Editorial: Legislators try to obscure meaning of ballot measure on driver cards

It’s a remarkable scenario of legislative overreach.

• The Legislature passed a bill.

• Seeking to reverse that action, opponents successfully gathered signatures to put the issue on the ballot.

• The attorney general, as provided by law, wrote the ballot title.

• Now the Legislature wants to rewrite the ballot title to obscure its meaning.

It’s a bit like the proverbial fox guarding the hen house.

The issue is driver’s licenses for illegal immigrants.

The Legislature approved Senate Bill 833 in 2013, granting four-year driver cards for residents who cannot prove they are in the state legally. Advocates said the law would encourage illegal residents to learn the rules of the road, get insurance and drive legally, helping them get to and from work and participate fully in the economy. The cards would have a label to distinguish them from regular licenses.

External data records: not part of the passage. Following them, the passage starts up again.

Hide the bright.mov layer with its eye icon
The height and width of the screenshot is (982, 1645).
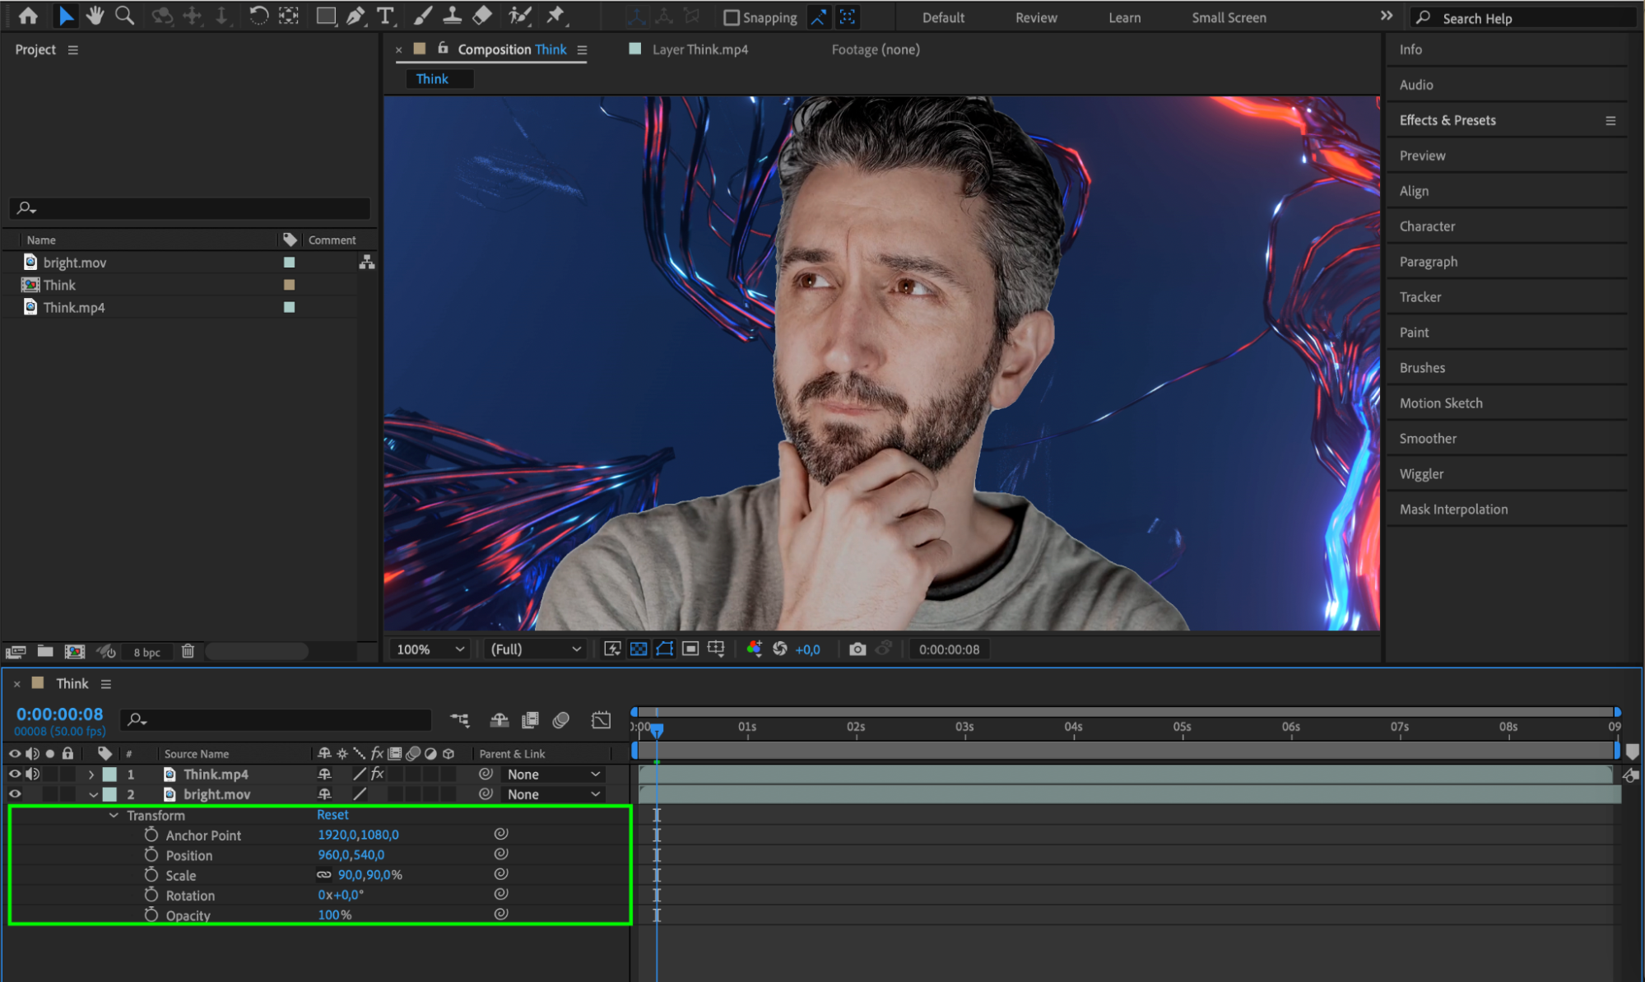pyautogui.click(x=15, y=794)
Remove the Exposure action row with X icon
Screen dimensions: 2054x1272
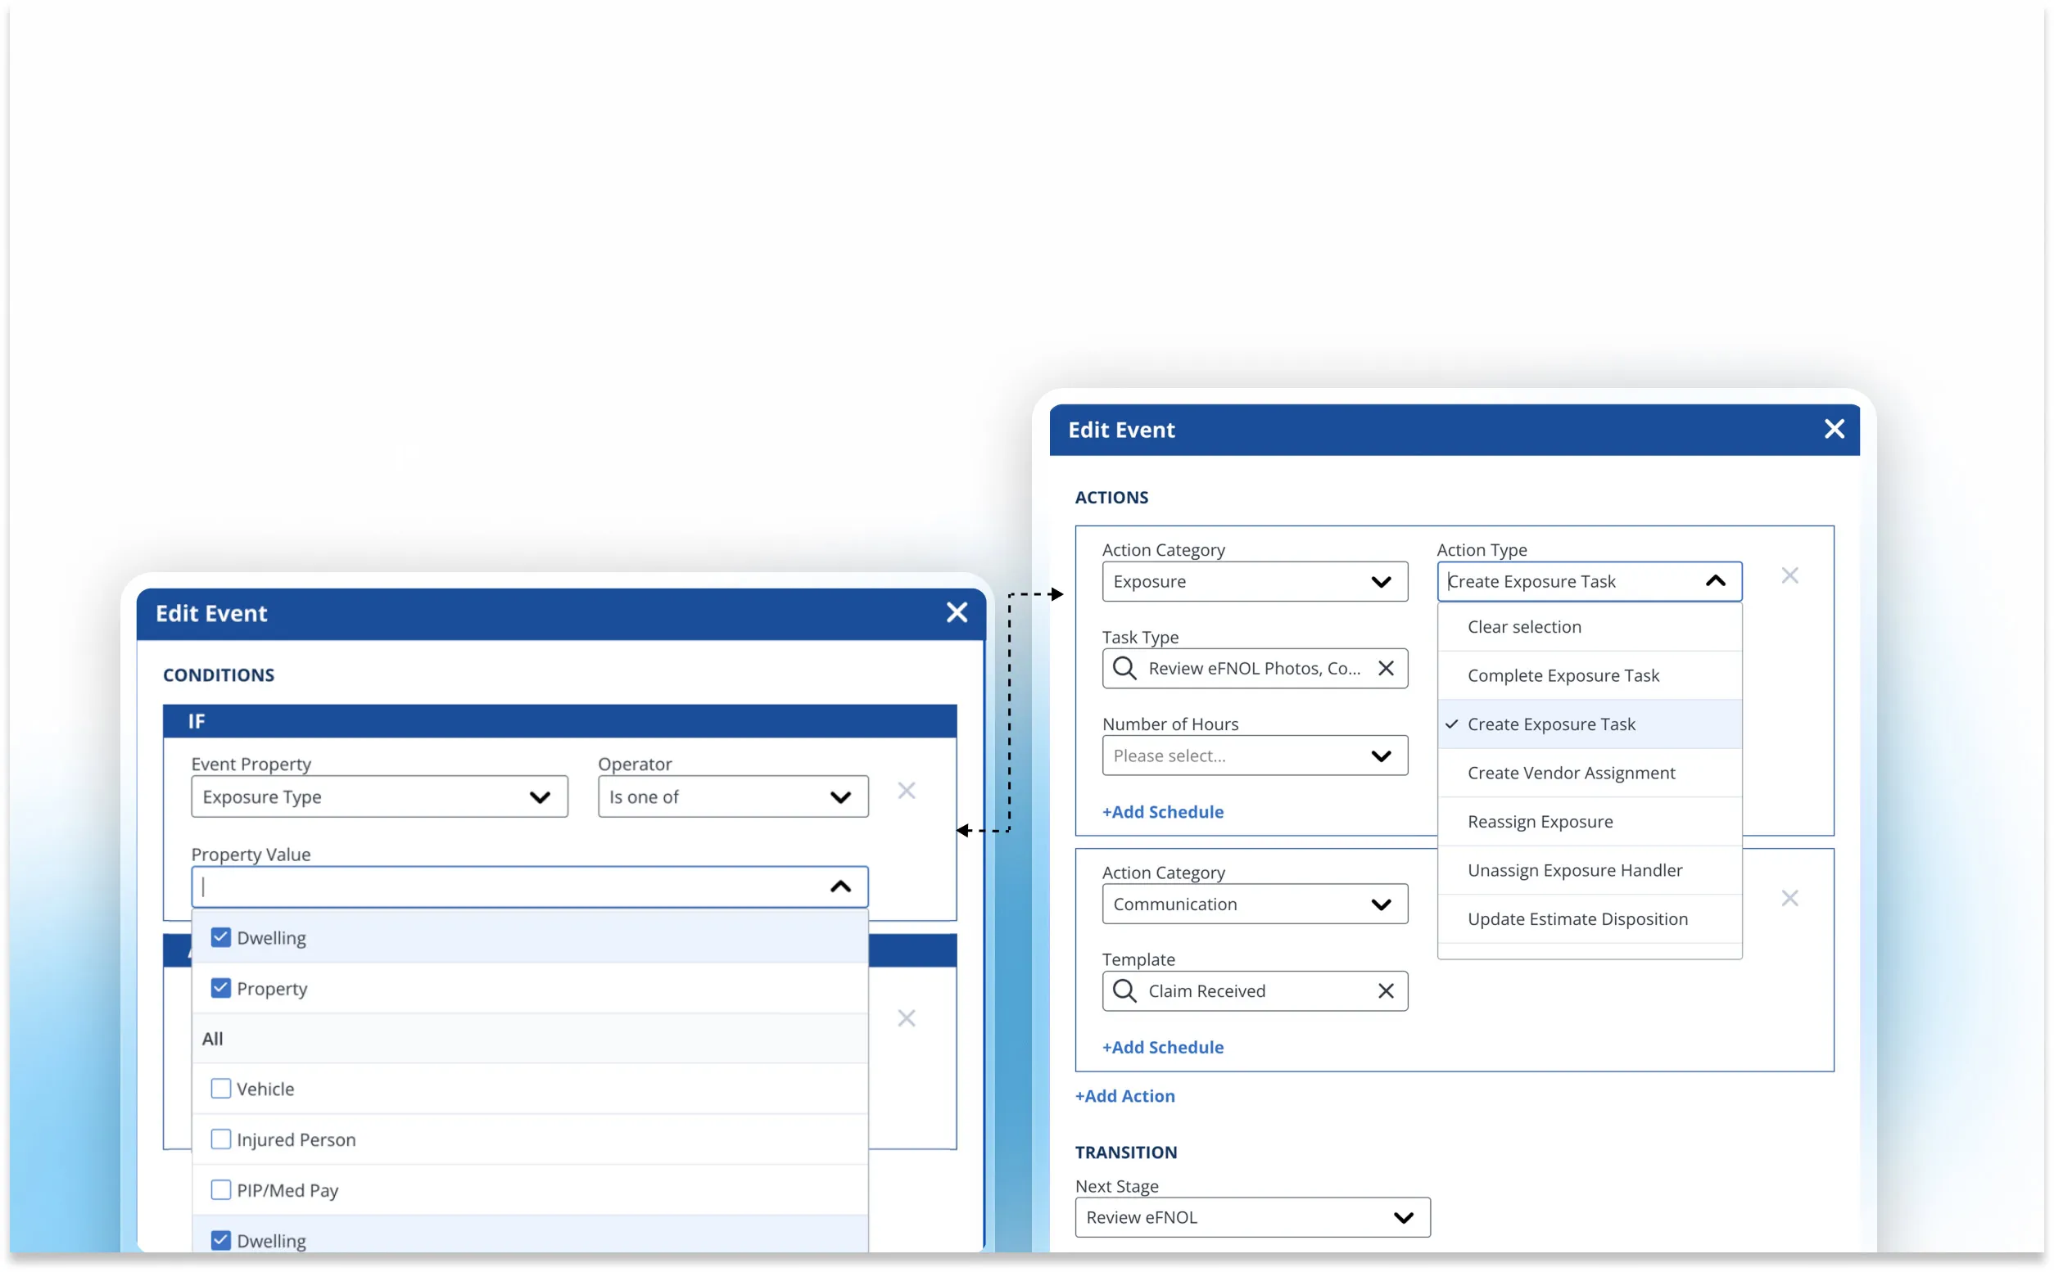coord(1789,576)
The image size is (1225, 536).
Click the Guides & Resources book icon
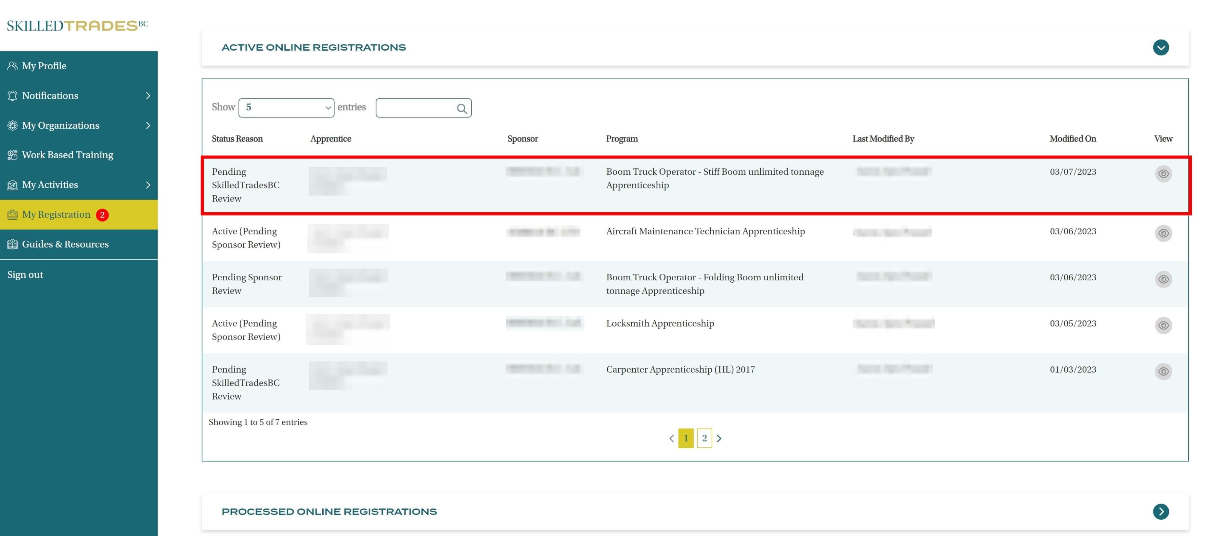tap(12, 244)
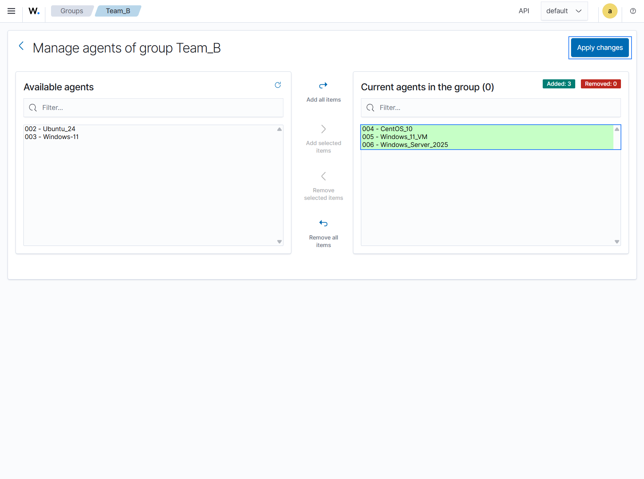Click the magnifier icon in available agents filter
This screenshot has height=479, width=644.
click(33, 108)
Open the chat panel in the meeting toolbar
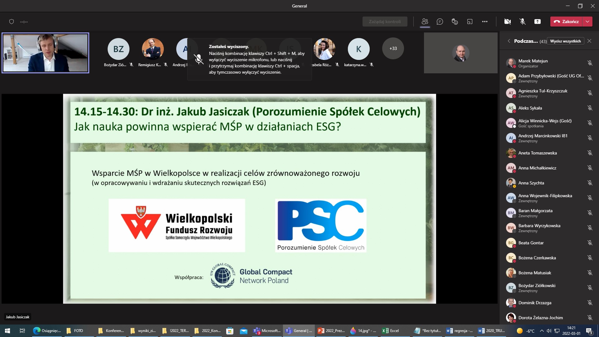 [x=440, y=21]
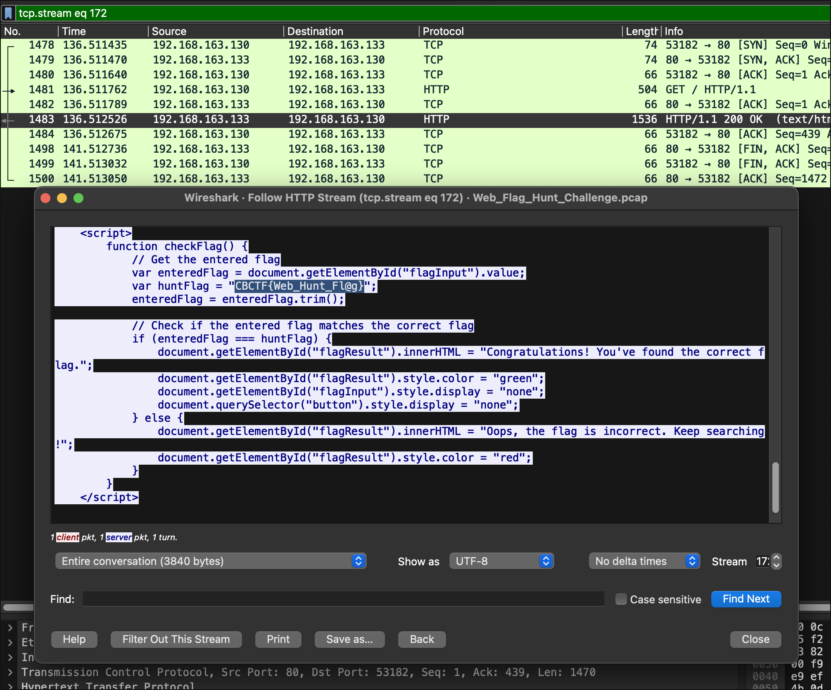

Opponents successfully challenged the bill, getting enough support to suspend it and send the question to voters this November.

The attorney general’s office wrote the ballot title, which says it “provides Oregon resident ‘driver card’ without requiring proof of legal presence in the United States.”

The Legislature, through House Bill 4054, now wants to replace that title, saying the measure “establishes limited purpose, duration driver card for individuals who prove Oregon residency, meet driving requirements.”

The new language includes no mention of legal residence, no way for a voter to know what the issue is really about.

Disputes about ballot language are common, because it can influence voter understanding and affect outcomes. Although a more complete discussion appears in the voter guide, some voters will see only the words that appear on the ballot. The words are powerful and deserve careful attention.

Even those who fully support giving driver cards to illegal residents should be outraged at this attempt to hide the issue and confuse voters.